[Suas instruções] Dê continuidade ao texto sobre a fragmentação dos acordos ambientais multilaterais, começando logo após a última frase apresentada.

[Texto para leitura]

▼

O debate também se anima em relação ao cenário fracionado dos acordos ambientais multilaterais que cobrem do clima à biodiversidade e produtos químicos a detritos, cada um com, por exemplo, suas próprias conferências e órgãos subsidiários. O financiamento da dimensão ambiental do desenvolvimento sustentável também é complexo e fragmentado, espalhado como é ao longo de instituições e instalações. Mesmo nas mais práticas das avaliações, os arranjos existentes são difíceis para muitos países e especialmente os em desenvolvimento, com parca capacidade financeira e humana. Ao longo do período de 1992-2007, por exemplo, houve mais de 540 reuniões ligadas a 18 tratados ambientais.

Estas reuniões geraram mais de 5.000 decisões, sobre as quais se requer que os países ajam. Ainda resta muito esforço politico pesado para que esta discussão amadureça e que se chegue a alguma conclusão final e talvez de grande significância. Mas algumas coisas estão claras. No Conselho Governativo do Pnuma, os ministros do Meio Ambiente do mundo todo acordaram que o status quo não é uma opção, e dois abrangentes caminhos têm emergido – reformas incrementais e fundamentais.

▲

Dados de coordenadas dos itens:

▼

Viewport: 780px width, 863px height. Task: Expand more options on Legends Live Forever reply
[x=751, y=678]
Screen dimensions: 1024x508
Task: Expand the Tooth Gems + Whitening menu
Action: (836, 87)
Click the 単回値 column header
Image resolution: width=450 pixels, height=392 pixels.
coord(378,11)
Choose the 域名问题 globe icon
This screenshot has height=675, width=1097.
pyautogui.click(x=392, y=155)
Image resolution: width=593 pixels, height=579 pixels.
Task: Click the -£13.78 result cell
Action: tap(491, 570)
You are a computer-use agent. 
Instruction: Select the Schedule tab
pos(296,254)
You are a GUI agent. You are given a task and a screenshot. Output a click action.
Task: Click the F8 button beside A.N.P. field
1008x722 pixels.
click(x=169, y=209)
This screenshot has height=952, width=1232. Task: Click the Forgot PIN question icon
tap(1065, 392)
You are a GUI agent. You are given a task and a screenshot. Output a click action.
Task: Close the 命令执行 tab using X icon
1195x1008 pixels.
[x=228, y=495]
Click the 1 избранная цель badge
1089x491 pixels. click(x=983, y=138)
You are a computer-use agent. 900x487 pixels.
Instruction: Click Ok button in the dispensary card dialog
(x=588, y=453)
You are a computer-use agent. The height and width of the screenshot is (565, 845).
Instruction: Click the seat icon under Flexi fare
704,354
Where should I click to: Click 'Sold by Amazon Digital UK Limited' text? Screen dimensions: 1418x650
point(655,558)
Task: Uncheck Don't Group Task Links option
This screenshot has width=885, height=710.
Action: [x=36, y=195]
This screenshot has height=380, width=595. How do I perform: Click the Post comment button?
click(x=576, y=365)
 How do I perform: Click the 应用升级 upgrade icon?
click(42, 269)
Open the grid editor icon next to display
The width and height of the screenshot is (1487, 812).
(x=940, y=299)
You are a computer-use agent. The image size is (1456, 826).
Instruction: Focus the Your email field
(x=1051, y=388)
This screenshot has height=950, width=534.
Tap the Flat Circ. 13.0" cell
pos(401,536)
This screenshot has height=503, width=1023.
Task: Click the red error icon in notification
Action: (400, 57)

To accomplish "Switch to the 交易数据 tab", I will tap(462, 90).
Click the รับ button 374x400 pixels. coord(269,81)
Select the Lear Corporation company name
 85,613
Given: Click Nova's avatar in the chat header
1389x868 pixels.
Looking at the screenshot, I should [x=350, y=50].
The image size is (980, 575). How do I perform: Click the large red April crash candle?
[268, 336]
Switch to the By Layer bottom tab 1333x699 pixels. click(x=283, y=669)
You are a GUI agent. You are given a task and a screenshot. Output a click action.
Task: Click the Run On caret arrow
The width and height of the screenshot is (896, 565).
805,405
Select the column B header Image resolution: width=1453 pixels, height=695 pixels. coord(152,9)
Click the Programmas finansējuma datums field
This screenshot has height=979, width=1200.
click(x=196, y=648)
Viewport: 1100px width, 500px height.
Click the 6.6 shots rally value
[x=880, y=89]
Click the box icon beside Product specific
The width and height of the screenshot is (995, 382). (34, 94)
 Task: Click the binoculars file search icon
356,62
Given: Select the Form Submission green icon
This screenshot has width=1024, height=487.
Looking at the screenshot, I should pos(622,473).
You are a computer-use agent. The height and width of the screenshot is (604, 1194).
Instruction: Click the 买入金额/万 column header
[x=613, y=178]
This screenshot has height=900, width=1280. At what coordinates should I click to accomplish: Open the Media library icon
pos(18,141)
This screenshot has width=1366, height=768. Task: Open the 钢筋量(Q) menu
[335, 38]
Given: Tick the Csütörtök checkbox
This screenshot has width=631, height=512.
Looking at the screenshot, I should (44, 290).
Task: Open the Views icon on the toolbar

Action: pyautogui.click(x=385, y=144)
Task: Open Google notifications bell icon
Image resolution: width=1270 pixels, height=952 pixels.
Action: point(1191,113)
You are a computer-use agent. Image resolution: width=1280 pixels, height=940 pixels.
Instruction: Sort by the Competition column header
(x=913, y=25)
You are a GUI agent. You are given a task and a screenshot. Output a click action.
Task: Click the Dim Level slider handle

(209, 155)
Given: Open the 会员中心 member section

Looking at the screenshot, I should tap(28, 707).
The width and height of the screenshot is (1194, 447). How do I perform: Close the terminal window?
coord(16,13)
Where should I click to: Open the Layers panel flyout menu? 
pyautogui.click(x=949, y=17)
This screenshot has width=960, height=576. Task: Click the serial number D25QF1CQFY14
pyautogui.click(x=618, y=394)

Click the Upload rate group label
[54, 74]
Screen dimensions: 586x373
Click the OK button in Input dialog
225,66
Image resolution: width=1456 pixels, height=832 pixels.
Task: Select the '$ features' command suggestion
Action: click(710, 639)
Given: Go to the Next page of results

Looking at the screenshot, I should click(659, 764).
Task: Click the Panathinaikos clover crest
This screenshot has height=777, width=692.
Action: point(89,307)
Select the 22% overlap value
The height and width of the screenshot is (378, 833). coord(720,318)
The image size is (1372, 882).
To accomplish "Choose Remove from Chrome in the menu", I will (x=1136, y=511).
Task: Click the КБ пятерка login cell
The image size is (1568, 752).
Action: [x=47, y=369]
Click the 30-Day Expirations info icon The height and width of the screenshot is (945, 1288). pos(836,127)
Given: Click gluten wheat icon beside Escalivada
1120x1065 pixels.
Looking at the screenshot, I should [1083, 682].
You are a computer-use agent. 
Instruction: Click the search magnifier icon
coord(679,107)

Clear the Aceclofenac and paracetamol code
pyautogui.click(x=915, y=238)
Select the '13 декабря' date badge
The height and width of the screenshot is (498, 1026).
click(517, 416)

▲

[Resposta]
Os próximos 12 meses podem nos fornecer o esqueleto, o músculo e a visão sobre as quais estes caminhos podem ser levados adiante. Nós estamos vivendo em um mundo de desafios – muitos dos quais a ciência está confirmando que são ainda mais tangíveis, reais e urgentes do que talvez fossem em 1992. Mas também vivemos em um mundo de oportunidades imensuráveis, não menos para uma ruptura fundamental com os caminhos econômicos, sociais e ambientais do passado.

A Rio+20 pode ser mais uma data no calendário. Mas também pode ser um ponto de inflexão nos assuntos globais, em que a promessa do desenvolvimento sustentável feita há 20 anos é transformada de um ideal em uma realidade para quase 7 bilhões de pessoas.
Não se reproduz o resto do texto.